マツの管理 ~剪定~
[2020.12.01]
質問
庭に植えられて30年程たったクロマツが一本あります。今年から親にかわり管理することになりましたが、現在葉がたくさんついて見苦しい状態です。正月を迎えるに当たり何をすればよろしいでしょうか
回答
マツの手入れ、特に剪定作業は難しいという印象がありますが、コツさえ押さえれば素人でも意外と簡単にできます。当然庭師の出来栄えに比べれば見劣りするでしょうが、自分で仕上げたマツの景色を眺めることによって充実した気分となるという請け合いです。

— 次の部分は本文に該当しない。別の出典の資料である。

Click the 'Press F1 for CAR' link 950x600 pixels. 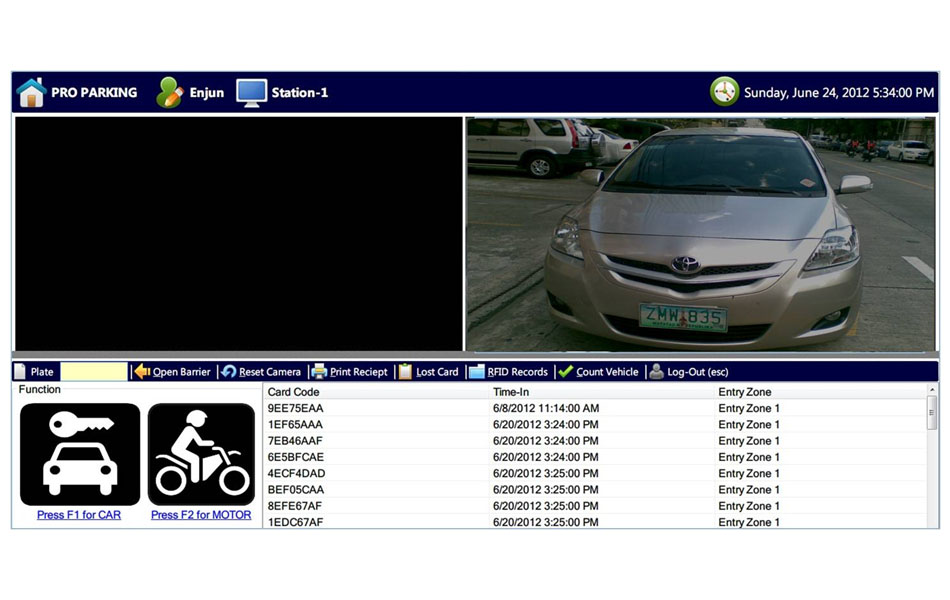point(79,515)
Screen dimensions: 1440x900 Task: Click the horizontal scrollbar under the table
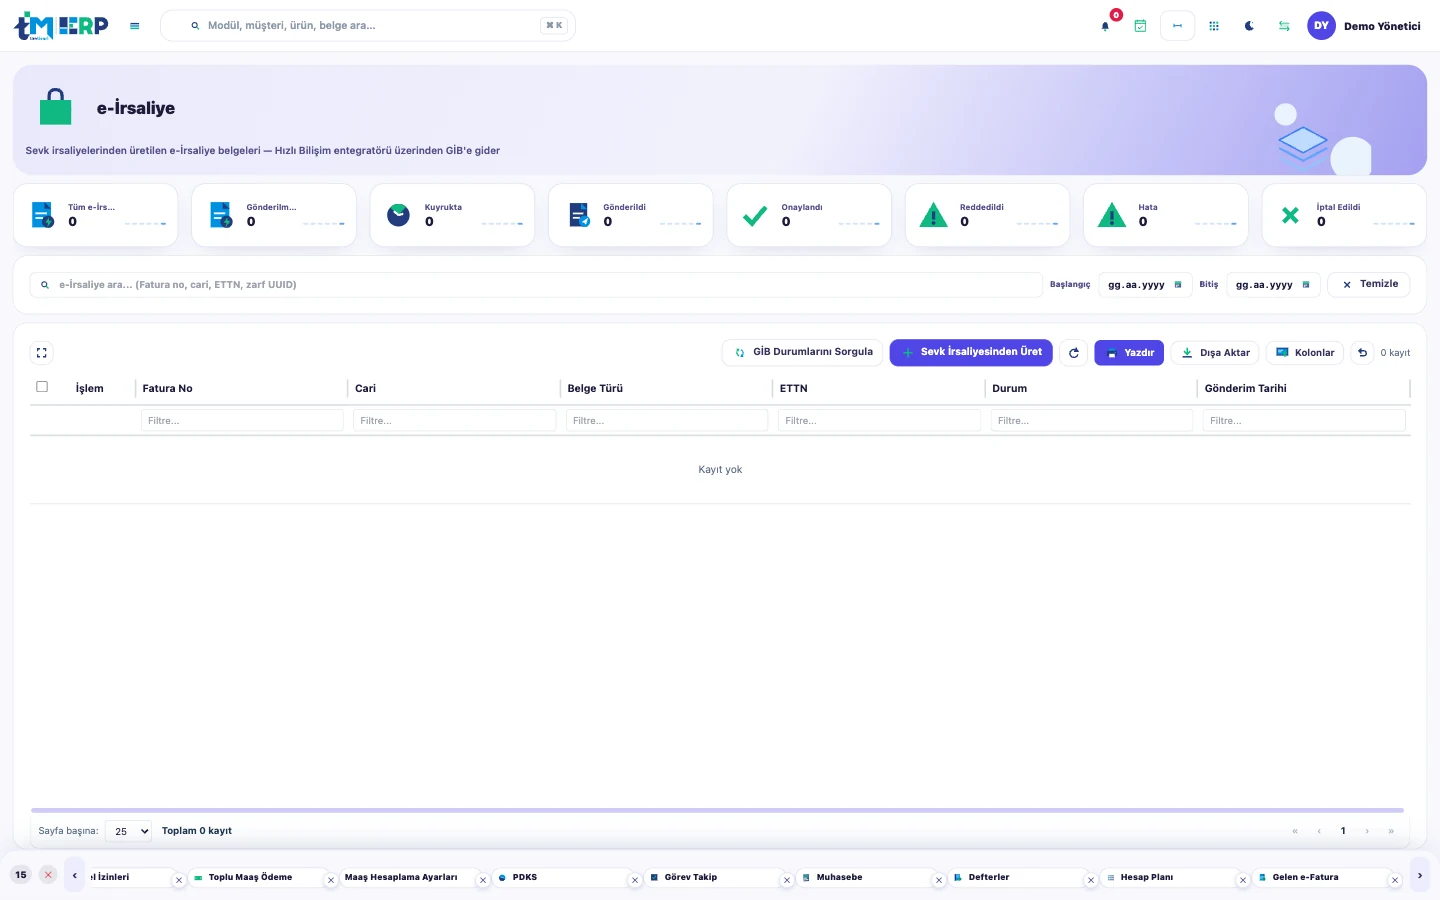(717, 810)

30年経過したマツですので樹形は完成しているものと思われます。求められるのはその形を維持していく剪定作業ですので難しいことはそぎ落とし、これだけを押さえておけば大丈夫というポイントのみを説明します。
1 剪定時期
最低限、冬(11~12月)と春(4~6月)の年2回行いましょう。
2 剪定方法
(1)冬
剪定すべきは、①垂れ下がった枝、②極端に二股に広がった枝、③上枝と重なった枝、④上に伸びすぎた枝、⑤同じ場所から2本伸びた枝、⑥ほかの枝に絡んだ枝、⑦一か所から多数出た枝のうち2本残した後の枝などです。
併せて、「もみあげ」あるいは「古葉もみ」と言われる作業を行います。「もみあげ」は手で枝先を持ち古い葉を上から下方に向かってむしり取るのです。全体の枝ぶりからみて、この枝はあまり伸ばしたくないと思えば、古い葉のみならず今年発生した新葉も少々取り除いてください(図)。
(2) 春
通称「みどり」あるいは「ろうそく」とよばれる新芽が伸長しますので、余分な新芽を取り除いたり摘まんだりします。この作業を「みどりつみ」といいます。いわば、草花栽培でいうところの摘心です。詳細については後日とします。
3 害虫防除
ケムシ(マツカレハ)が枝についていることがあるので捕殺するか千倍液のスミチオン乳剤あるいはトレボン乳剤などを散布します。
以上、12月に剪定を行い、すっきりとしたマツを見ながら新年を迎えてください。